Потому, глядя на любую великую фигуру прошлого – Сапфо, Мурасаки Сикибу, Джейн Остин, Жорж Санд – мы находим в ней отдельный микрокосмос, ту темную энергию ближней вселенной, в которой существует обрамленный софийным нимбом Бог. Можно подумать, что я просто умело жонглирую метафорами; вовсе нет. В темноте далекого космоса, на краю пояса астероидов – да, там, так далеко! – есть что-то, названное синей фамилией, алеющей на хвостике. В главном поясе, в лихом пространстве между Марсом и Юпитером, есть малая планета Дашкова. Открытая в Крыму и официально зарегистрированная международным Центром малых планет (ЦМП), она включена во все космические каталоги и таблицы, как подобает занесенным в Циркуляр ЦМП космическим телам. Название малой планеты в честь того или иного исторического лица является актом его признания в международном масштабе. А весь этот текст, наверное, есть «ода к радости», подобная шиллеровской, заключающаяся в себя искреннюю радость за то, что такую женщину до сих пор продолжают помнить; и вот, в едином черном пространстве, Дашкова соседствует с Сапфо, Ковалевской, Цветаевой, Ахматовой —
И взрывается громкий, звонко-повелительный голос у уха:
«Ну что», подхватывают меня под руку. «Пойдем?»

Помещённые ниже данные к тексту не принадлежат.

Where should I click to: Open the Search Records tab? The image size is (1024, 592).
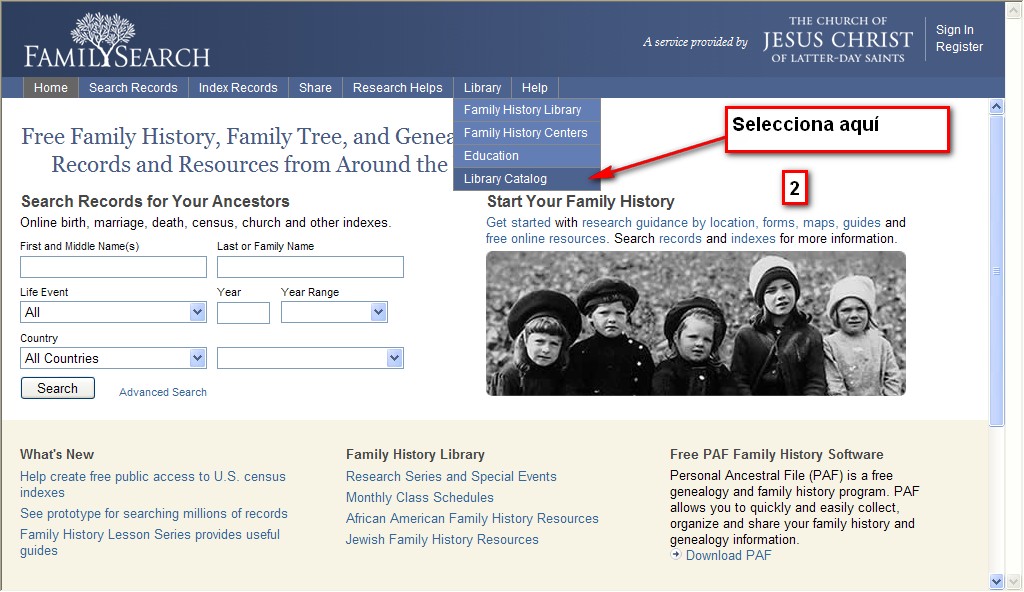pos(133,88)
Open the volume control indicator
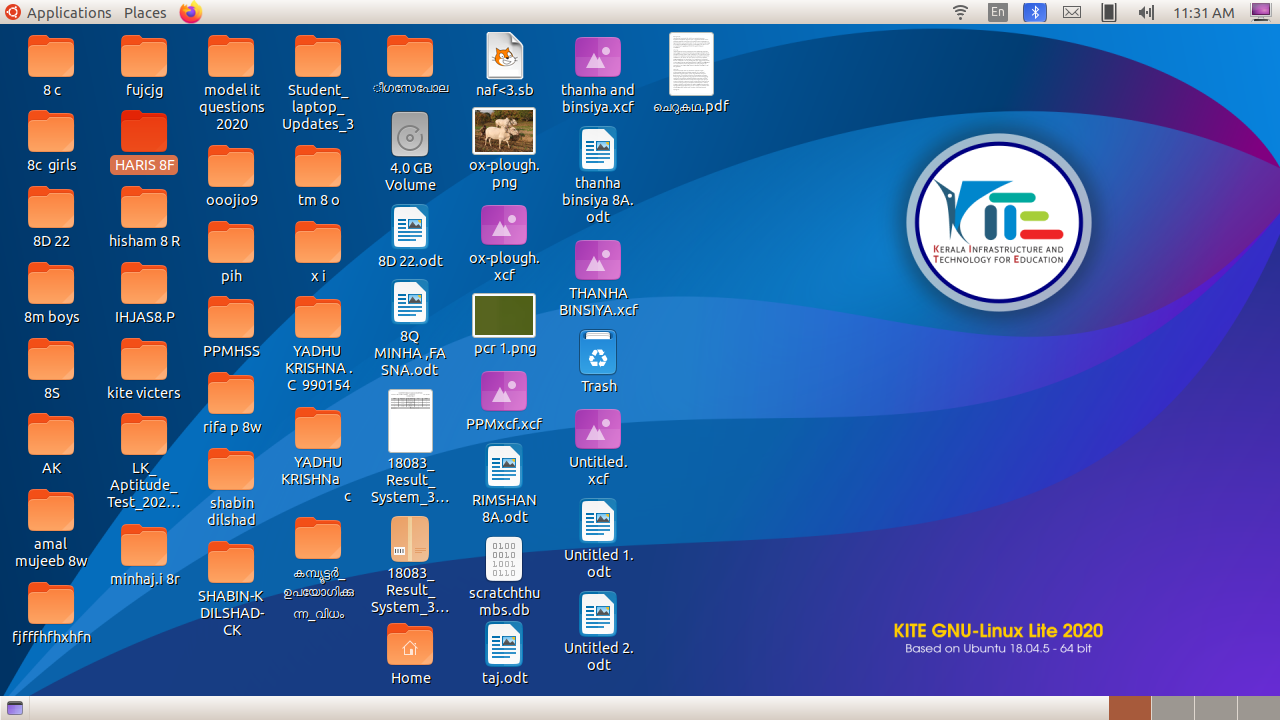This screenshot has width=1280, height=720. 1146,12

«П-пойдем», эхом отвечаю я. Несколько минут назад мы с подругой, с видом вселенского глубокомыслия потирая подбородки, идем есть; прощаемся с бирюзовым композитором, встречаем кадетов и японских друзей, перебегаем по арлекиновой горлице. Оборот шеи; взгляд касается того параллелепипеда белого неба, и я слышу ее мистериальный пульс.
[1] И сколько же идей поэтических могло бы проистечь из тех метафорических камней?